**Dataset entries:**
┄┄┄┄┄┄

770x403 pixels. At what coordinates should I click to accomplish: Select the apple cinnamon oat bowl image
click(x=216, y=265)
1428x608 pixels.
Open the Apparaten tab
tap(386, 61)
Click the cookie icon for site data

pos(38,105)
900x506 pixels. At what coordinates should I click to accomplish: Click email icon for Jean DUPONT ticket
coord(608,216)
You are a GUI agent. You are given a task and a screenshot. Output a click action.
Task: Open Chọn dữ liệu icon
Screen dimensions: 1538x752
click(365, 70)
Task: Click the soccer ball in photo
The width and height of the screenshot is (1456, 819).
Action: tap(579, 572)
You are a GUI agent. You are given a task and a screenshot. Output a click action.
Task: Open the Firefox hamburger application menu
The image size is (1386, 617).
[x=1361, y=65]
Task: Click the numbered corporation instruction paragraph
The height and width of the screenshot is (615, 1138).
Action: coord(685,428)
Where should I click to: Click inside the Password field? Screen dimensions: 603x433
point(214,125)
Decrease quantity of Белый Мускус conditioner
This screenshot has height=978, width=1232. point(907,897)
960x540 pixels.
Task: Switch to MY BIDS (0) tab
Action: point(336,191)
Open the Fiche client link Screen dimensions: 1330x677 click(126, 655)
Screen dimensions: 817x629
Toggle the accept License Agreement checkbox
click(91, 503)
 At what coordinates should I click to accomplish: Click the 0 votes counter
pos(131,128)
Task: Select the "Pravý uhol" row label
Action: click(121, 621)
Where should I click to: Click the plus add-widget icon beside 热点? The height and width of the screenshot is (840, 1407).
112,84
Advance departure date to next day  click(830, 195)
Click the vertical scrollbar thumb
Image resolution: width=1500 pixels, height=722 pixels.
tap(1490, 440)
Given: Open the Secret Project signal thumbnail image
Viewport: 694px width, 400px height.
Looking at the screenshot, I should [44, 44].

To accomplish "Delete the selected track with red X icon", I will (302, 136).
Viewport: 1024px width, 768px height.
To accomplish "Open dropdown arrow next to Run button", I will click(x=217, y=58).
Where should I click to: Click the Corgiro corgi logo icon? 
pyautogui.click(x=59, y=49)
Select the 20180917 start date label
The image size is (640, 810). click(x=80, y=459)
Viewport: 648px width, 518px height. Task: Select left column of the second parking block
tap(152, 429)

┄┄┄┄┄┄

**THE PROBLEM:** The full set of lines above should be retyped without a single change.

**OUTPUT OF THE TASK:**
770x403 pixels. At what coordinates should I click to accomplish: Select the apple cinnamon oat bowl image
click(x=216, y=265)
1428x608 pixels.
Open the Apparaten tab
tap(386, 61)
Click the cookie icon for site data

pos(38,105)
900x506 pixels. At what coordinates should I click to accomplish: Click email icon for Jean DUPONT ticket
coord(608,216)
You are a GUI agent. You are given a task and a screenshot. Output a click action.
Task: Open Chọn dữ liệu icon
Screen dimensions: 1538x752
click(365, 70)
Task: Click the soccer ball in photo
The width and height of the screenshot is (1456, 819).
Action: tap(579, 572)
You are a GUI agent. You are given a task and a screenshot. Output a click action.
Task: Open the Firefox hamburger application menu
The image size is (1386, 617).
[x=1361, y=65]
Task: Click the numbered corporation instruction paragraph
The height and width of the screenshot is (615, 1138).
Action: coord(685,428)
Where should I click to: Click inside the Password field? Screen dimensions: 603x433
point(214,125)
Decrease quantity of Белый Мускус conditioner
This screenshot has height=978, width=1232. point(907,897)
960x540 pixels.
Task: Switch to MY BIDS (0) tab
Action: point(336,191)
Open the Fiche client link Screen dimensions: 1330x677 click(126, 655)
Screen dimensions: 817x629
Toggle the accept License Agreement checkbox
click(91, 503)
 At what coordinates should I click to accomplish: Click the 0 votes counter
pos(131,128)
Task: Select the "Pravý uhol" row label
Action: click(121, 621)
Where should I click to: Click the plus add-widget icon beside 热点? The height and width of the screenshot is (840, 1407).
112,84
Advance departure date to next day  click(830, 195)
Click the vertical scrollbar thumb
Image resolution: width=1500 pixels, height=722 pixels.
tap(1490, 440)
Given: Open the Secret Project signal thumbnail image
Viewport: 694px width, 400px height.
Looking at the screenshot, I should [44, 44].

To accomplish "Delete the selected track with red X icon", I will (302, 136).
Viewport: 1024px width, 768px height.
To accomplish "Open dropdown arrow next to Run button", I will click(x=217, y=58).
Where should I click to: Click the Corgiro corgi logo icon? 
pyautogui.click(x=59, y=49)
Select the 20180917 start date label
The image size is (640, 810). click(x=80, y=459)
Viewport: 648px width, 518px height. Task: Select left column of the second parking block
tap(152, 429)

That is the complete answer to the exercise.